Weapon durability has been a key topic of discussion for both Breath of the Wild and Tears of the Kingdom. While Skyward Sword introduced some durability and degradation with its shields, Breath of the Wild took the idea of breakable items to an entirely new level. In the 2017 game, every sword, shield, and bow would break after a certain amount of use. Breakable weapons were a point of contention for many fans who did not like losing the powerful weapons they acquired throughout the adventure. Tears of the Kingdom make adjustments to the weapon system by introducing a new game mechanic called Fuse. Fuse is one of the core abilities of Tears of the Kingdom, and the mechanic allows the player to combine items or weapons with materials from throughout the world. Fusing two items changes the strength, durability, and properties of the base item.

The weapon durability system was a key part of Breath of the Wild, and many fans were curious about how Tears of the Kingdom would change or adjust the system. With this in mind, did Fuse changed your perspective on the weapon durability systems?

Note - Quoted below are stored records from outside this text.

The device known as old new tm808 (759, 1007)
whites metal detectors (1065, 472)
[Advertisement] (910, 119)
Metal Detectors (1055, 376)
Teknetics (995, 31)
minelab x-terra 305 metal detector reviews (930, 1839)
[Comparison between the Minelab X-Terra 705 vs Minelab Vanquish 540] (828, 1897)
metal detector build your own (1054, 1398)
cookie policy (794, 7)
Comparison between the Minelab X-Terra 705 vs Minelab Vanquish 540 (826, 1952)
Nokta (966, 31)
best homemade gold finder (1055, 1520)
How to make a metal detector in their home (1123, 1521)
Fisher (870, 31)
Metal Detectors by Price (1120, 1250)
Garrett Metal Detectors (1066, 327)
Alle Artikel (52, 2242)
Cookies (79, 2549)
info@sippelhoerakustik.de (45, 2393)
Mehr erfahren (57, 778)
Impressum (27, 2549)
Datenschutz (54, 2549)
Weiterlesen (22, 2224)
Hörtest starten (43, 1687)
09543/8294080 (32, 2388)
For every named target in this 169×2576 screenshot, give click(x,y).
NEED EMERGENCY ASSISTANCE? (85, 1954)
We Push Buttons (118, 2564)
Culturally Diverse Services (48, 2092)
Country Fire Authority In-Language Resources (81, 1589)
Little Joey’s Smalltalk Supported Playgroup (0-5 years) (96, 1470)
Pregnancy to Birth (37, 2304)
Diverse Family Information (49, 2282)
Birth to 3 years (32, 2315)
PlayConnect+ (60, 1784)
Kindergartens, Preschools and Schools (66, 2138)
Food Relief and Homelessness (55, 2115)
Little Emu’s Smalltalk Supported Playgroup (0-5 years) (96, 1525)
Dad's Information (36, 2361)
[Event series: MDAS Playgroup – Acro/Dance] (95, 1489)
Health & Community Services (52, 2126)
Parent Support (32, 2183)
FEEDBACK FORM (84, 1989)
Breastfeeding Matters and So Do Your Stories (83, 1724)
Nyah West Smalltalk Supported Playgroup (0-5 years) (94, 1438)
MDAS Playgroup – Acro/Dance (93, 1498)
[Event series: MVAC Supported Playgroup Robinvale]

Overall, I believe that Fuse has made a positive impact on the weapons systems seen in Breath of the Wild and Tears of the Kingdom. Through my first playthrough of Tears of the Kingdom, I found myself much less frustrated by breakable weapons. While I often ran out of weapons slots during Tears of the Kingdom, I did not have to discard as many weapons like I did in Breath of the Wild. Instead of dropping weapons that did not fit into my inventory, I could simply combine lesser weapons with Fuse to at least get some value out of them. Additionally, as I got further into the game, I was able to use some of the monster parts and other powerful items to make almost any weapon formidable. Even if I had a weak item like a traveler’s sword, I could use my available resources (like a Blue Moblin Horn) to power up the sword and increase the item’s durability. One of my issues with Breath of the Wild was that it could take to time to find suitable replacements for powerful weapons when they broke, but Fuse helped address that issue. In Tears of the Kingdom, I found it easier to create strong weapons, and it is easier to replace these weapons when they eventually break.